For Younis, this has been a personal battle.
The charity was set up to help those most in need in Pakistan where Younis’s father was born and here in the UK, where he was born. The young man appeared in national headlines back when he set up the charity in memory of his father after losing him at the age of eight.
Penny Appeal became one of the fastest growing and largest Muslim charities within a decade until it was hit with the internal strife and coup that caused big shocks in the Muslim charity sector in the UK. The charity rose to popularity after raising over £100 million and helping over 20 million people to date, according to its website.

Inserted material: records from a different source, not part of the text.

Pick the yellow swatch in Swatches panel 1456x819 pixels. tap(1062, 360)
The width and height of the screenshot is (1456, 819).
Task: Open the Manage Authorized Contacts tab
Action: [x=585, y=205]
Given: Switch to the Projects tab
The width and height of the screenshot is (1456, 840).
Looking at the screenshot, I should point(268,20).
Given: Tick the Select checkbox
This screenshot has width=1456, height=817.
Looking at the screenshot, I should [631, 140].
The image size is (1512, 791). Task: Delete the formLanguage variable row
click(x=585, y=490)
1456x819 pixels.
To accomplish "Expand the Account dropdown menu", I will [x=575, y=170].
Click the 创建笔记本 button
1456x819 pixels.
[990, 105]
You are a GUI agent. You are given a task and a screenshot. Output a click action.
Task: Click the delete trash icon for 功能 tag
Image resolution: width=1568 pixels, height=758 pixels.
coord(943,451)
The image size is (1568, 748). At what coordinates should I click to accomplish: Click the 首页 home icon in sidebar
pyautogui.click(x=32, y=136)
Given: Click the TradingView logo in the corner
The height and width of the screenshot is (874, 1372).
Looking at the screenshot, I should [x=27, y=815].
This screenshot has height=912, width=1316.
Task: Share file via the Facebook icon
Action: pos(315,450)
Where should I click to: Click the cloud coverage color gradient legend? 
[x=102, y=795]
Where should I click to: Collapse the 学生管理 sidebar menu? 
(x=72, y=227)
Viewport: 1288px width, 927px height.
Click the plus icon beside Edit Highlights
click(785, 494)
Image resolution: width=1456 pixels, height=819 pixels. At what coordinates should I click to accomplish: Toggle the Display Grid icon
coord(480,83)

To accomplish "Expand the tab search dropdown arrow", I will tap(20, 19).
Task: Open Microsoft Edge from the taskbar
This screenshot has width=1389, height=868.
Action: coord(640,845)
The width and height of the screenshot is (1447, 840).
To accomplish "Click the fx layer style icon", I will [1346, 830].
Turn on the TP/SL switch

As the charity went into internal disputes, Younis told media that he had personally donated more than £1 million in financial and business service support.
Throughout the turbulent time during the inquiry, the CCEW was kept fully briefed on the progress of the investigation, a source said.
At the beginning of last year, the CCEW found Penny Appeal to be “wholly compliant”.
In addition, PricewaterhouseCoopers successfully audited it in the past three years as well. The charity trustees are clear that every move has been made to offer transparency and accountability, the source added.
The interim chair of Penny Appeal’s board of trustees, Rizwas Khaliq, called Younis’s return “very welcome” in a time of “unprecedented challenges”.
“The work of the charity is needed more than ever as COVID-19 wreaks havoc on the world economy and the BAME community has been recognised as most vulnerable to its worst impacts,” Khaliq said.
He went on to state that Younis would provide “ongoing leadership” and “we can more forward from a position of strength”.